Price: £13.99 (£18.78 Digital Deluxe, £4.79 Digital Deluxe upgrade)
Where To Get It: Steam
“Argh, why did the Eldritch Horror bite my face off?!” asked the primary worshipper of the “Eldritch Horrors Biting People’s Faces Off” cult. That’s a good way to sum up the general story of Sea Salt, in which a town’s archbishop, of the Church of Dagon, the fish god, refuses to go quietly when he is ordered not only to sacrifice others (which he’s alright with), but himself.
You are Dagon, who summons your horde from afar, controls them from afar, and slaughters the chosen townsfolk and anyone who gets in the way. And, while the game is alright, and aesthetically works quite well, I do have some problems with it. So let’s talk gribbleys.
The basic idea is just fine: You start a level with some kind of creature, you surround townsfolk and murder them by leading them with your cursor to an enemy, then holding SPACE once you’re reasonably sure they’re surrounded. Nearly every enemy in the early game will panic once you’re close enough, so, even with ranged enemies becoming a thing very early on, this, and the idea that not holding space allows your gribbleys to navigate hazards like fire are the basics (but not bullets, or the impending fire of a molotov cocktail: Those, you just have to deal with, one way or another.) When you find a summoning circle, or simply collect enough gold from townsfolk, you can summon more, of any type that you’ve unlocked in the playthrough so far (yes, this includes restarting entirely.)
And that, plus the narrative of a church leader deceiving his people into thinking this horde is a test of faith, rather than a punishment for the leader of the church refusing to be faithful, is pretty interesting. Hell, even the bosses are interesting, although they may frustrate the first time you meet them. But it’s okay, you’re not expected to win in one go. Play an arena. Try again with different folks. You’re still progressing toward unlocking new cult leaders with which to try something different.
Aesthetically, it looks pretty good. Good, gothic music, the UX is well presented, the sprites for the various townsfolk, monsters, etc, are evocative with a low pixel count, and the world is suitably grimy.
It is perhaps a shame then, that it’s been an utter bastard to screenshot due to problem number one: Yes, there is a windowed mode, via alt+enter. No, it isn’t in the options. Yes, it’s tiny, and you have to manually resize. And if that were all, I wouldn’t mind so much, and this wouldn’t be getting the thumb being waved back and fore uncertainly. But it isn’t. The game being somewhat slow, I understand. It gives you room to think, even if it doesn’t particularly feel great.
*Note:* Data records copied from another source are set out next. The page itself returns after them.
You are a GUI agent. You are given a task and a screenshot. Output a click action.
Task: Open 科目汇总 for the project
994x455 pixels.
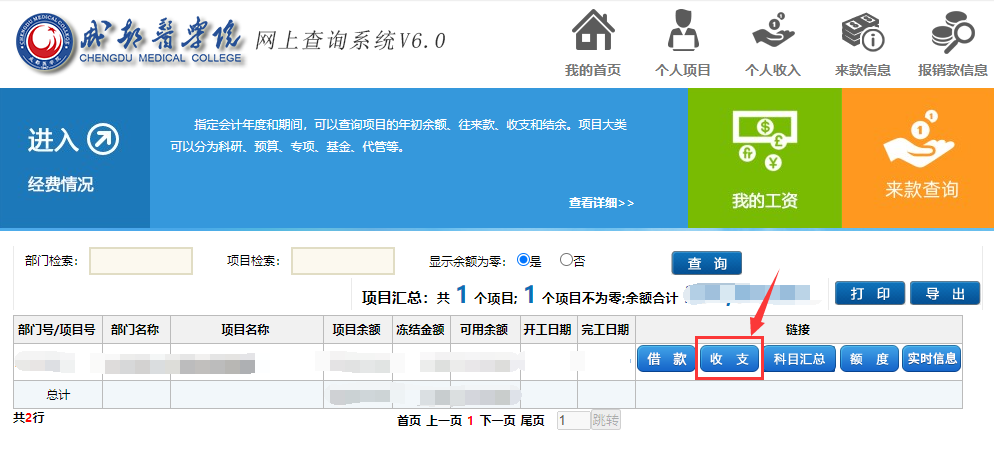tap(799, 359)
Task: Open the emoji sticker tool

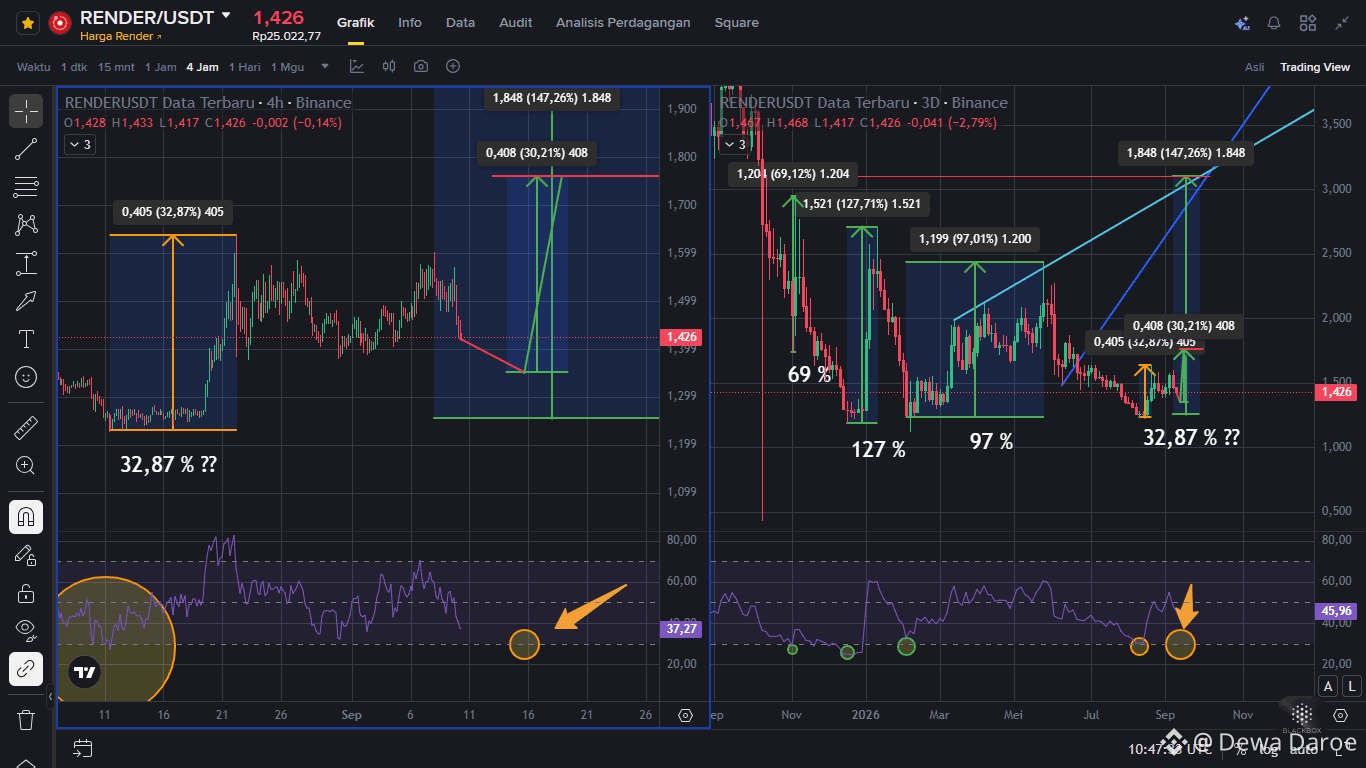Action: 26,377
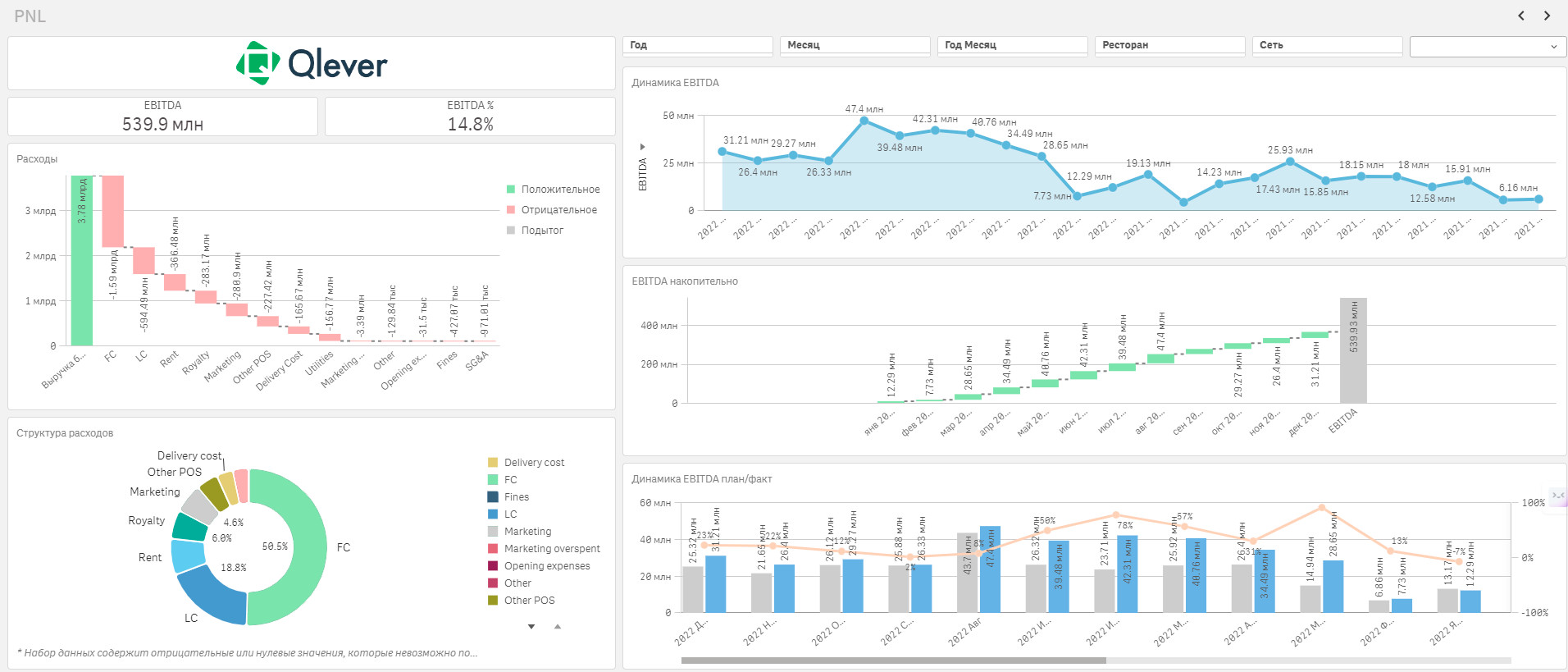This screenshot has width=1568, height=672.
Task: Toggle the Подытог legend entry
Action: (x=536, y=231)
But the fires causing this godawful blur effect that makes my eyes hurt is bloody terrible, and it only gets worse the more fire there is. No, there isn’t an option to turn that off, although there is for “Ye Olde School Graine Filtre” Similarly, while the UX is alright, what isn’t alright is the lack of clarity in the menu organisation: When it says “Start” , it means “Continue”, and, when leaving an arena, it asks “Retry” when, in fact, it means “Back to menu.” And the difficulty starts spiking pretty early also.
If you like playing the monsters or villains, as I do, and want something a little different, this one’s a moderately good pick. But I know I’m going to be waiting until the eyestrain inducing post-effects can be turned off, because that’s the kind of Eldritch Horror I’m not into. Where I’m going, I will need eyes.
The Mad Welshman is more of a Labour voter than the Eldritch Horror Party, but he does support the “Great Cthulhu Eats The Rich” platform.